This shot is looking into the shop window of Punto Croce patisserie in Namba’s Marui. Punto Croce is famous for rainbow-bright cupcakes topped with miles of whipped frosting, pastel macaroons with intense flavours like green tea and pistachio, and pretty eclairs in every pastel you can imagine (pink, lilac, pastel yellow, light blue, mint green). A few weeks ago, I was just walking past, but this Eiffel Tower window display stopped me in my tracks.

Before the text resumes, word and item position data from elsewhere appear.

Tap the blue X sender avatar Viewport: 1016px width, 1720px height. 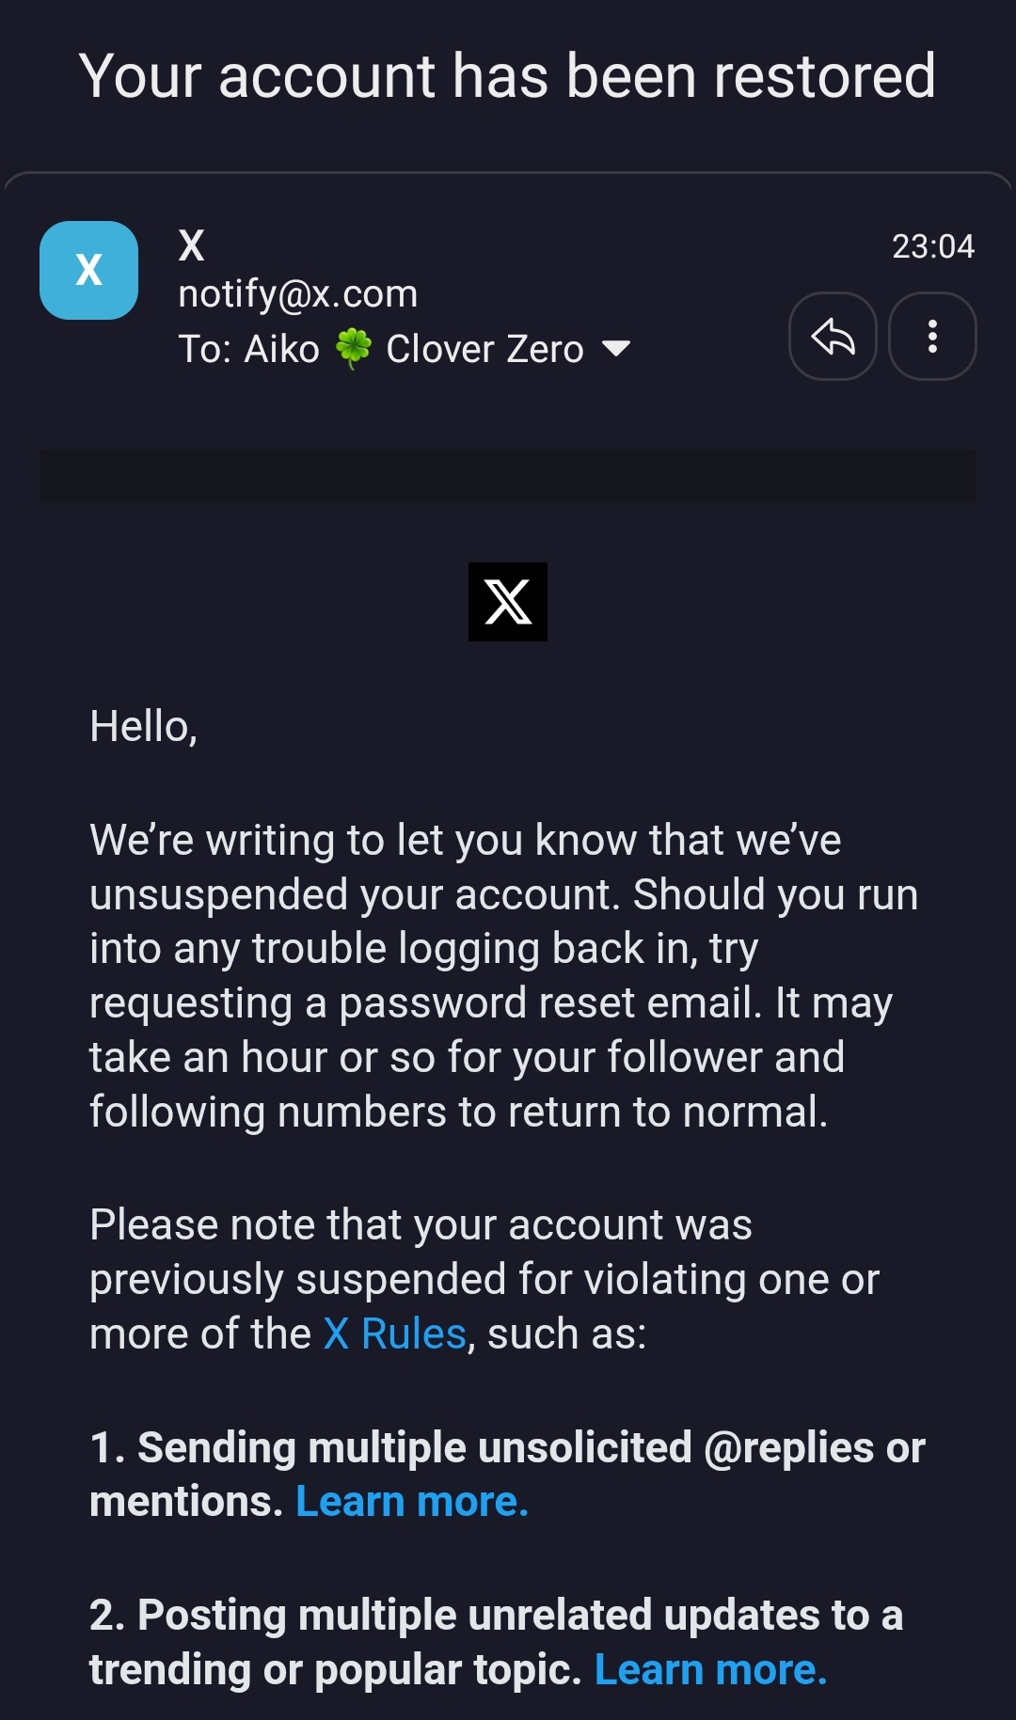pyautogui.click(x=89, y=271)
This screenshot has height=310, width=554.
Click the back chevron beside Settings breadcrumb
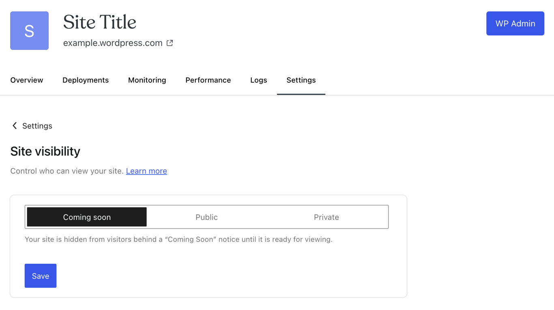pos(15,126)

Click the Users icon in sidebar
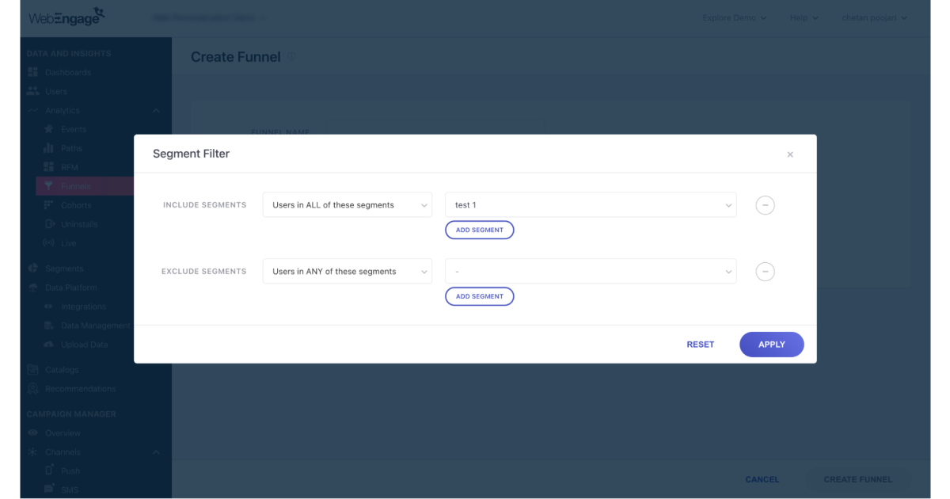32,91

Ladurée Paris bakery (established in 1862) was the birth place of the macaroon. According to their website, at the beginning of the 20th century, Pierre Desfontaines had the idea of taking two macaroon shells and sandwiching them with a ganache filling.
Today, “These small, round cakes, crisp on the outside, smooth and soft in the middle, are made every morning in Ladurée’s “laboratory”. The pastry chefs measure out very precisely the required amounts of almonds, eggs and sugar, before adding one final ingredient, a pinch of unique “know-how”, essential to the making of such a delicacy. Once cooked and filled, the macaroons are put to one side for 2 days before going on sale, the time it takes to achieve a perfect balance between texture and flavour.” (From Laduree website.) When I’m next in Paris, Tokyo (there is one in Ginza!), London, Monaco or Geneva, I will definitely stop by this bakery! Laduree’s seasonal flavour for Spring 2009 was Bergamot.
Apparently the Laduree salon in Tokyo’s Ginza is inspired by Marie Antoinette’s private house. It looks just like a scene from the movie. Afternoon tea there is definitely on my list for my next visit to Tokyo.